2) Standard progressive rates (20% / 30% / 40%)
In standard cases (without owner-occupied preference), the total increment is subject to progressive rates of
20%, 30%, and 40% based on increment multiples. For long holding periods, certain brackets may qualify for reductions.
For understanding only. Final assessment follows the local tax authority.
| Tier (concept) |
Increment multiple (concept) |
Nominal rate |
Notes |
| Tier 1 |
Increment below 100% of the original value |
20% |
Lowest tier for smaller increases. |
| Tier 2 |
Increment exceeds 100% but below 200% |
30% (may be reduced by holding years) |
For holdings exceeding 20/30/40 years, reductions may apply per rules. |
| Tier 3 |
Increment exceeds 200% or more |
40% (may be reduced by holding years) |
Highest tier with heavier tax burden. |
3) Owner-occupied residential land preferential rate (10%)
If the transferred land qualifies as owner-occupied residential land and you apply for the preferential treatment,
LVIT may be taxed at a single 10% rate instead of the progressive 20%–40%.
- The building on the land is owned by the landowner, spouse, or lineal relatives.
- Household registration is completed before sale, and the property has not been rented out or used for business within the required period.
- Area limits apply (e.g., up to 3 ares in urban areas and up to 7 ares in non-urban areas, subject to rules).
Practical review details vary slightly by locality. Before filing, confirm with the local tax authority or a professional.
4) “Once in a lifetime,” “one house,” and repurchase refund (high-level)
- Once in a lifetime: one time in a person’s life, selling qualifying owner-occupied residential land may apply the 10% rate.
- One-house benefit: related preferential recognition and usage limits tied to owner-occupied conditions (commonly referred to as “one house”).
- Repurchase tax refund: after selling qualifying owner-occupied residential land, if you repurchase qualifying owner-occupied land within a specified period, you may apply for a partial or full refund of LVIT paid (subject to rules).
These benefits involve detailed conditions (time limits, area limits, family/registration rules). Always check the latest laws and local announcements before applying.
5) Simplified example (concept only)
Example: CPI-adjusted original assessed value is NT$5,000,000 and the announced value at transfer is NT$11,000,000.
The total increment is roughly NT$6,000,000. If everything fell into one bracket (simplified):
- Standard 20%: 6,000,000 × 20% ≈ 1,200,000
- Owner-occupied 10%: 6,000,000 × 10% ≈ 600,000
Actual assessment may differ due to progressive tiers, differential amounts, and holding-year reductions. This example is purely to illustrate the direction of change.
3. When Can LVIT Be Reduced or Exempt?
Tax Planning
LVIT is not always “heavy.” If statutory conditions are met, the burden can be reduced.

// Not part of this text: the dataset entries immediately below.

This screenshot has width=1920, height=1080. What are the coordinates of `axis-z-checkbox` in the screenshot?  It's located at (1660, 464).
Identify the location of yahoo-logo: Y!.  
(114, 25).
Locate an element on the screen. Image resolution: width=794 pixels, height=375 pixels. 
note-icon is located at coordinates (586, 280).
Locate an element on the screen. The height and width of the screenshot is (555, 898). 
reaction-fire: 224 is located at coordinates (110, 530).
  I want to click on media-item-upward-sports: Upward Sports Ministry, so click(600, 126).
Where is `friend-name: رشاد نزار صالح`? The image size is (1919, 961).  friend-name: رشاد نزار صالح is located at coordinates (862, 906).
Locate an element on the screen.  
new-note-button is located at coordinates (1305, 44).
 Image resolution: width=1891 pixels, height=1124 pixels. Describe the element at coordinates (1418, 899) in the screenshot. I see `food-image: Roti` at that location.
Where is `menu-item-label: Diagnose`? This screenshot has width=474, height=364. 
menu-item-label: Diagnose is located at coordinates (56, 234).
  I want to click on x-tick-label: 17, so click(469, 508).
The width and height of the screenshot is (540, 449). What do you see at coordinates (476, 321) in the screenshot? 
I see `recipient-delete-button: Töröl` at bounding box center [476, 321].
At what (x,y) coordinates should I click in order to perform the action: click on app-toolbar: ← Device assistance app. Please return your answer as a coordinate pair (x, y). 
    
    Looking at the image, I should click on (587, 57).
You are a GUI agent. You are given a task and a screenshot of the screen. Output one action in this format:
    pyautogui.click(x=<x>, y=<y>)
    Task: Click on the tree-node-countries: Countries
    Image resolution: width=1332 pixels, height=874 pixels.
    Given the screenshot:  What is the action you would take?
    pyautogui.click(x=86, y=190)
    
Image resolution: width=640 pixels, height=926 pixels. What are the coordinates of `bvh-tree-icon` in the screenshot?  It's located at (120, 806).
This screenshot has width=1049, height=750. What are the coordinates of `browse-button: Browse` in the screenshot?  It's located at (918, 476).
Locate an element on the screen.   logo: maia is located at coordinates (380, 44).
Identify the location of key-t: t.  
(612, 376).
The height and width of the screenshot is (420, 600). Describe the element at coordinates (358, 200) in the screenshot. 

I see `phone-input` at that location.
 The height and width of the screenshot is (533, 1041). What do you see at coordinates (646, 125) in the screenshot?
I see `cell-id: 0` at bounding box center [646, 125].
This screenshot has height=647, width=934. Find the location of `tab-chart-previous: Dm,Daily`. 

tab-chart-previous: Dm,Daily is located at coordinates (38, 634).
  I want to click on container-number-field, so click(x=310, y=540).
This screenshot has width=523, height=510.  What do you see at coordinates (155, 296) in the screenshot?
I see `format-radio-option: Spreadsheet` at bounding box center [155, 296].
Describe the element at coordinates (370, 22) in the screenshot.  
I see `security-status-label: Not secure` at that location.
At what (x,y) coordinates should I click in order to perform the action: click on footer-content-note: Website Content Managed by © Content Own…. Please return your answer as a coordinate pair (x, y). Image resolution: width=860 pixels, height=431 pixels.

1) Long holding periods may reduce part of the tax
If the land has been held for more than 20, 30, or 40 years, certain reductions may apply to Tier 2 and Tier 3 portions,
lowering the effective rate for long-term holders (subject to rules).
2) Owner-occupied residential land → 10% rate
If the land meets area, actual use, household registration, and non-rental/non-business conditions, you may apply for the 10% preferential rate.
3) Eligible agricultural land used for farming → may apply for non-levy
To support the “agricultural land for agricultural use” policy, qualifying agricultural land may apply for LVIT non-levy upon transfer (subject to rules).
Common requirements include:
- The land is classified as agricultural land and is actually used for agricultural production.
- The applicant meets statutory identity/usage requirements and provides supporting documents.
Standards vary by locality. Check with the local tax authority before applying.